In addition to listing certain specified activities, the proposed regulations would provide a facts and circumstances test for determining whether an activity is a governmental or commercial activity. The proposed regulations provide that, in making a determination of whether an activity is a governmental activity, the factors to be considered include whether—

  • The activity provides a public benefit to members of the Indian tribal government (not treating the generation of profits from commercial acts as providing a public benefit); and

  • The absence of one or more of the relevant factors listed for a commercial activity as provided in these proposed regulations.

The proposed regulations also provide that, in making a determination of whether an activity is a commercial activity, the factors to be considered include whether—

  • The activity is a type of activity that is operated to earn a profit;

  • The activity is a type of activity that is typically performed by private businesses; and

  • The activity is a type of activity where the customers are substantially from outside of the Indian tribal community, including whether the activity is located or conducted outside of Indian tribal land.

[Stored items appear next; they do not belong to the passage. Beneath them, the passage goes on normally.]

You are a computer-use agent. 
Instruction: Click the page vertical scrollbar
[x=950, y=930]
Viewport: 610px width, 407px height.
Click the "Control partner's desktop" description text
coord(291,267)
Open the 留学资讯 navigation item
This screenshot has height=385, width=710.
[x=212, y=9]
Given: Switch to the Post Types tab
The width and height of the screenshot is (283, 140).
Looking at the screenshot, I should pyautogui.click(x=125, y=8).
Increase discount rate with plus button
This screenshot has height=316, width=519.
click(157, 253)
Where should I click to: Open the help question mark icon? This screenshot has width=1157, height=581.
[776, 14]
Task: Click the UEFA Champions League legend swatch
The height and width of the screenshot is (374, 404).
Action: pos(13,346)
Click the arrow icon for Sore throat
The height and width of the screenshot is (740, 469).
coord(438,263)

These proposed regulations also provide examples illustrating the application of the facts and circumstances tests to particular activities. Some examples of activities of an Indian tribal government that are commercial might include: (1) operating a bank for a profit, serving tribal and non-tribal customers; (2) operating a trucking business for a profit; and (3) operating a factory producing goods for sale primarily to non-tribal customers. Conversely, examples of activities of an Indian tribal government that are governmental could include: (1) a community swimming pool on tribal land used primarily by tribal members; and (2) the operation of a cultural center and a museum on tribal land.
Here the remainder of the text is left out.